|
Post by maciej on Apr 3, 2014 17:13:34 GMT -8
Hello everybody (as I am new to the forum) Greetings from Poland, well currently from Australia First, a quick background: I am the main author of MiNI-Player, a GGP agent which competed twice in the competition. It made the second day in 2012 (reasonably good) and had an awful performance in 2013. Here is the paper in IEEE TCIAIG (Early Access, should be in a printed volume soon)/it was submitted for the journal in the late 2012, accepted for publication in June 2013, so a few things have changed - adaptation may be no longer that novel I want to ask about a particular feature of SgianDubh: "Learning capabilities, using a GDL isomorphism test to recognise previously played games and reload things previously learned about the game." Can it even be done? Games are obfuscated, order of rules can be changed, even definitions of the same games can be different but equivalent. So many things can theoretically change - syntax, semantics, the order of rules, superfluous rules, permutations of arguments (like (cell ?y ?x ?piece) instead of (cell ?x ?y ?piece) in the whole description), length... Testing isomorphisms of graphs is proved to be a NP-hard problem. And also isn't it against the GGP idea not to have any knowledge at the beginning? Best regards, Maciej
|
|
|
Post by alandau on Apr 3, 2014 17:33:13 GMT -8
Welcome to the forum!
I believe it's talking about defeating the particular obfuscation done on Tiltyard, which is a much simpler task. In particular, it doesn't even reorder the rules (as this could have random negative impacts on rules engines, such as GGP-Base's default ProverStateMachine).
As you say, if someone were to rewrite a game with a substantially different set of relations, it would be impractical to prove the equivalence of the games.
And then there is the question about the philosophy of GDL. I suspect that it's in the realm of GGP (broadly speaking) to consider what can be learned about games over time by a program, so long as that knowledge doesn't originate from a person. For example, Prof. Genesereth was considering an addition to the GDL standard to let the game server expose a new game to the gamers before playing several rounds of the game in a tournament, in an attempt to give the gamer time to develop deeper strategies.
|
|
|
Post by Steve Draper on Apr 4, 2014 11:28:48 GMT -8
Andrew can better respond about how Sgian Dubh did it, but I was looking at testing isomorphisms of the propnet based on dependencies. Firstly a canonically labelled propnet is independent of the rule obfuscation and of its ordering. You can analyse the propnet for dependencies between propositions (traversing does->legal jumps) to get a dependency matrix (with a 'component distance' in each cell of the matrix). Then you can generate a (hashed or otherwise) signature of each prop from its column and row in the matrix. You can then attempt to perform a match between the propositions in two games by essentially treating it as a constraint problem (any valid match must have matching props also have matching signatures, and this is VERY constraining typically).
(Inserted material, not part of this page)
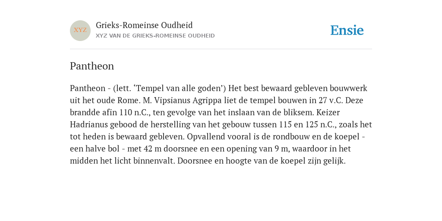Click the Pantheon heading
Image resolution: width=442 pixels, height=221 pixels.
click(x=92, y=66)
I haven't attempted to do all of this for game matching, but I have done much of the dependency analysis part in order to identify factors in factorizable games. I believe that generating proposition signatures like this and then combining them in an order-independent hash to generate a game hash should work very well to quickly eliminate (simple hash comparison) most non-matching games from a game database. Any remaining candidates (and given a database of the sort of size we have for real game repositories I'd expect this in practice to always be 0 or 1) can then be matched by the constraint search approach.
This approach can also be used to find symmetries within a single game.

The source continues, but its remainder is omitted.